A New York City garbage cart in 1911. (Image by the Bain News Service.)

I had no idea that the New York Department of Sanitation had an Anthropologist-in-Residence until I came across a smart interview that Alex Carp did with Robin Nagle in The Believer. Nagle, also an NYU professor, has championed the building of  a Museum of Sanitation in NYC and wants people to think about something they’d rather quickly toss away: trash.  And she also wants the public to respect the important role that sanitation workers play in our lives. An excerpt from the interview:

The Believer: It seems garbage collection might present this weird moment where, on one hand, you have all of these metaphors and figurative meanings that people react to when they think of garbage, but you also have this very real person, driving the truck and collecting the bins—you, when you’ve been out working with DSNY—just doing her job.

Robin Nagle: Very much so. One of the categories of garbage has its own word in New York City, but it’s a category found everywhere that there is trash. There are things people will put out for discard: they’re done with it, they don’t want to see it again. Somebody else looks at that same object and says, ‘Whoa, wait a minute. That’s pretty nice. I want to keep that.’ Those two chairs you’re sitting in were on the curb to be thrown out. They’re pretty nice chairs. I’m happy to have them. In New York, that’s called mongo. It’s a noun and a verb: those are mongo. People who take things from the trash to keep are mongoing.

Which, by the way, is illegal. You’re not supposed to do it, just for the record.

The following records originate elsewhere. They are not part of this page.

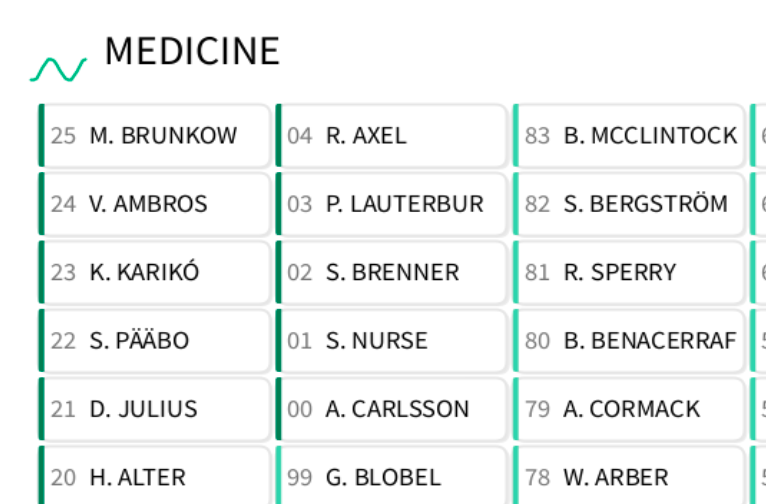The width and height of the screenshot is (766, 504).
Task: Select the R. Sperry card
Action: click(630, 272)
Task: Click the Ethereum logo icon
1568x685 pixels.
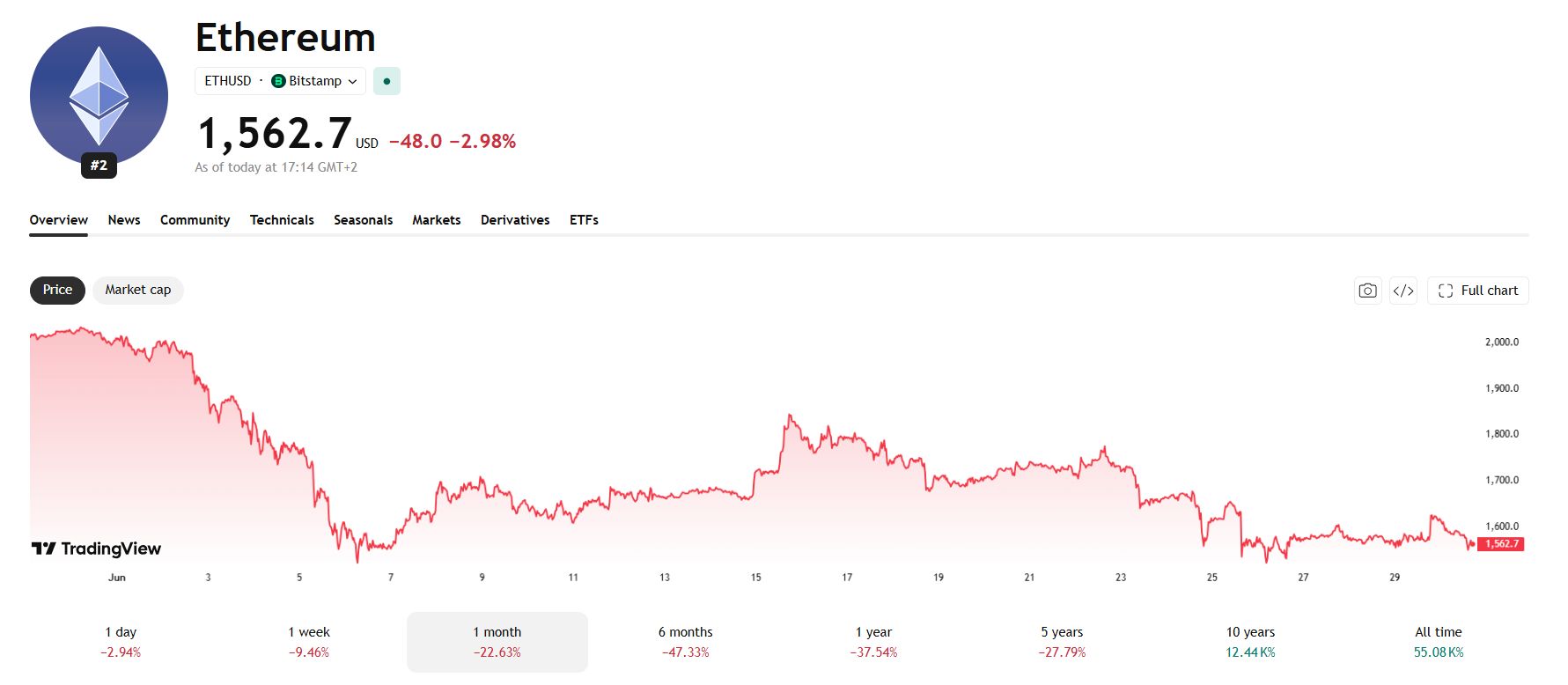Action: point(99,96)
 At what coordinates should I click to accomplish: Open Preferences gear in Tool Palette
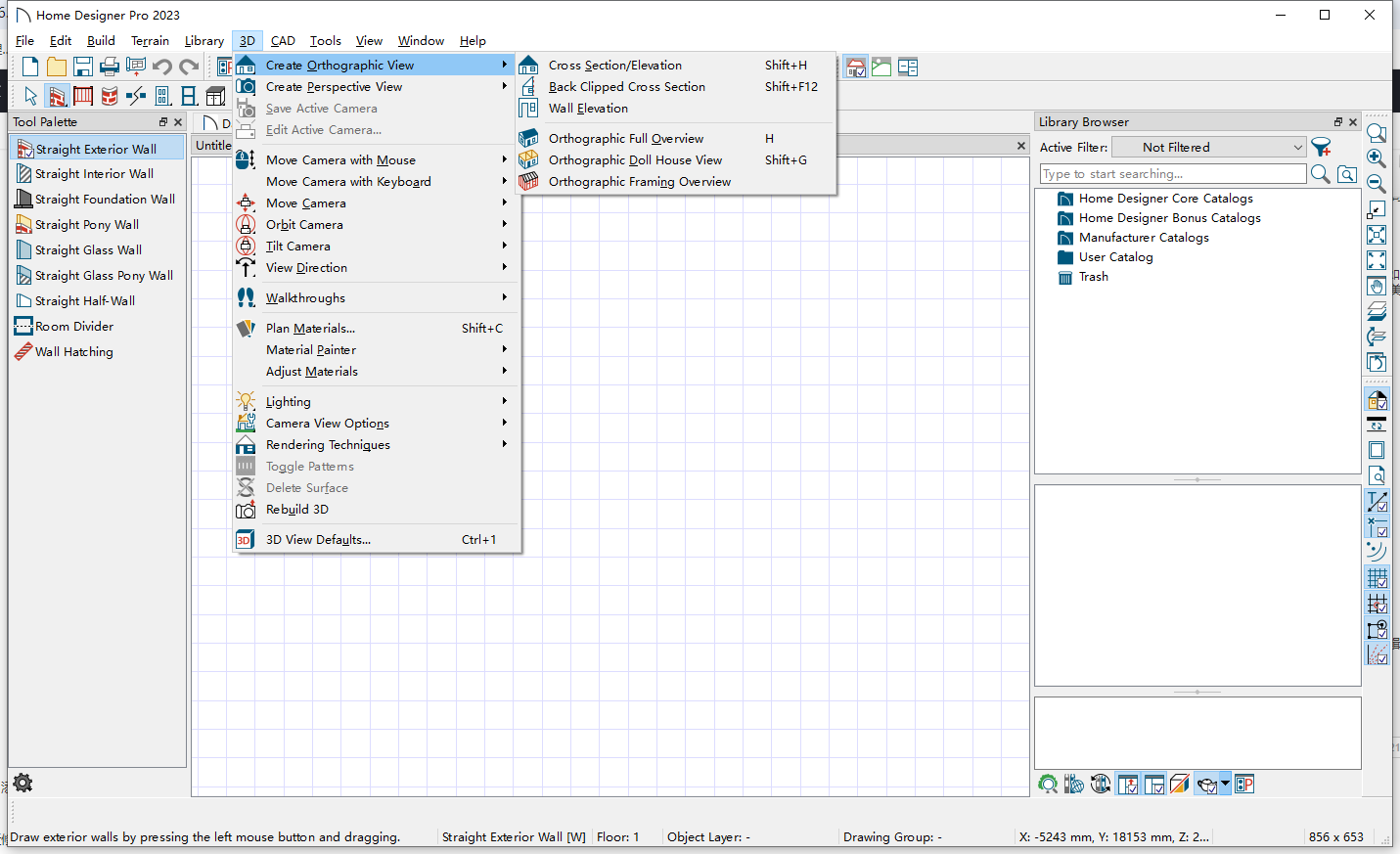tap(23, 783)
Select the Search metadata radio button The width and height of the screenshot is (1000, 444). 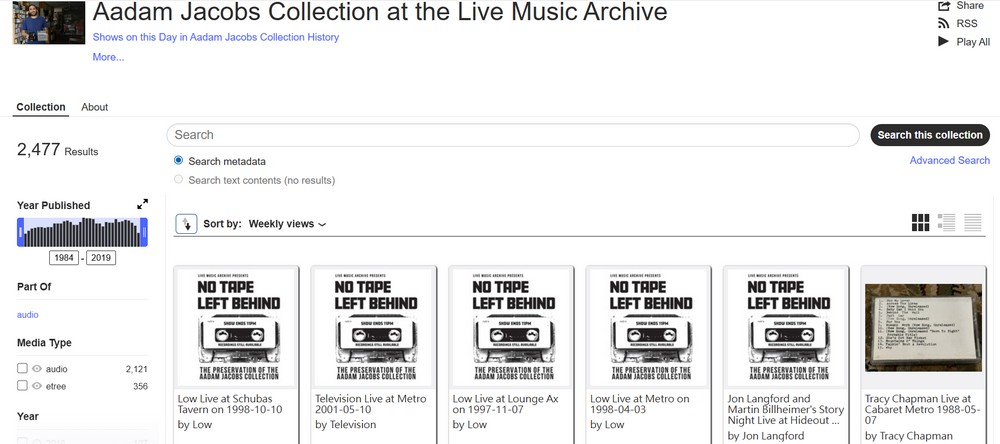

Past treasures reach their end. (Image by Fruggo.)

Then I’m also looking at—when I’m on the street wearing my uniform, for example, and when I’m working with people who have worn that uniform for a decade or two decades or longer… What do they put on with the uniform that they don’t necessarily choose to wear, but that the public puts on them? Because there is the stigma of being a sanitation worker and picking up garbage every day…People assume they have low IQs; people assume they’re fake mafiosi, wannabe gangsters; people assume they’re disrespectable. Unlike, say, a cop or a firefighter. And I do believe very strongly it’s the most important uniformed force on the street, because New York City couldn’t be what we are if sanitation wasn’t out there every day doing the job pretty well….

And the health problems that sanitation’s solved by being out there are very, very real, and we get to forget about them. We don’t live with dysentery and yellow fever and scarlet fever and smallpox and cholera, those horrific diseases that came through in waves. People were out of their minds with terror when these things came through. And one of the ways that the problem was solved—there were several—but one of the most important was to clean the streets. Instances of communicable and preventable diseases dropped precipitously once the streets were cleaned. Childhood diseases that didn’t need to kill children, but did. New York had the highest infant mortality rates in the world for a long time in the middle of the nineteenth century. Those rates dropped. Life expectancy rose. When we cleaned the streets! It seems so simple, but it was never well done until the 1890s, when there was this very dramatic transformation.”